Agora, a Polícia Civil deverá confrontar o que Anderson disse durante seu depoimento com o conteúdo dos celulares apreendidos, os depoimentos dos familiares, os vestígios encontrados na casa, as cápsulas recolhidas, o carregador vazio, eventuais imagens de câmeras e demais informações obtidas desde o crime.

A polícia também busca esclarecer se houve algum tipo de planejamento anterior ao ataque. Há informações sobre ameaças anteriores e conflito relacionado à divisão do imóvel, mas a existência de premeditação ainda depende da conclusão da investigação.

Mônica permanece internada na Santa Casa de Jacareí.

Segundo a atualização mais recente, a mulher segue sem previsão de alta e permanece com um projétil alojado no pescoço. O quadro continua sendo acompanhado pela equipe médica.

A sobrevivência de Mônica também poderá ser importante para a investigação. Quando seu estado de saúde permitir, novas informações prestadas pela vítima poderão contribuir para reconstruir os momentos anteriores e posteriores aos disparos.

O ataque deixou uma família marcada por duas consequências diferentes da mesma noite. Carlos morreu após ser baleado, enquanto a filha permanece hospitalizada tentando se recuperar.

A Polícia Civil registrou a morte de Carlos como homicídio consumado e o ataque contra Mônica como tentativa de feminicídio.
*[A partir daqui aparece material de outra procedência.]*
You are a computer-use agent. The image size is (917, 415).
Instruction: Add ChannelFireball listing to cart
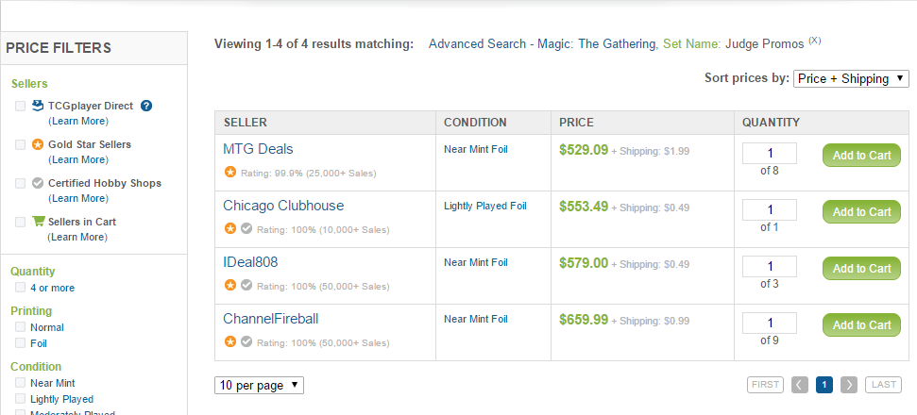point(861,325)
O inquérito deverá ainda analisar a motivação, a sequência exata dos tiros, o comportamento do investigado antes e depois do ataque e a fuga realizada até Minas Gerais.

Também deverão ser verificadas as circunstâncias relacionadas à arma, incluindo a informação prestada sobre o suposto abandono da pistola em uma área rural de Jacareí.

Com Anderson novamente em Jacareí e preso preventivamente, a investigação passa a ter acesso direto ao principal suspeito apontado no caso.

O depoimento, porém, é apenas uma das peças.

A Polícia Civil deverá comparar cada declaração com os elementos técnicos e testemunhais já reunidos antes de concluir o inquérito e encaminhar o resultado ao Ministério Público e à Justiça.

Enquanto isso, Anderson permanece preso e Mônica segue hospitalizada.

O crime que começou com uma discussão relacionada à separação e à divisão de um imóvel terminou com um homem morto, uma mulher baleada, uma fuga para outro estado e uma operação policial que trouxe o investigado de volta a Jacareí para responder às perguntas que ainda cercam aquela noite.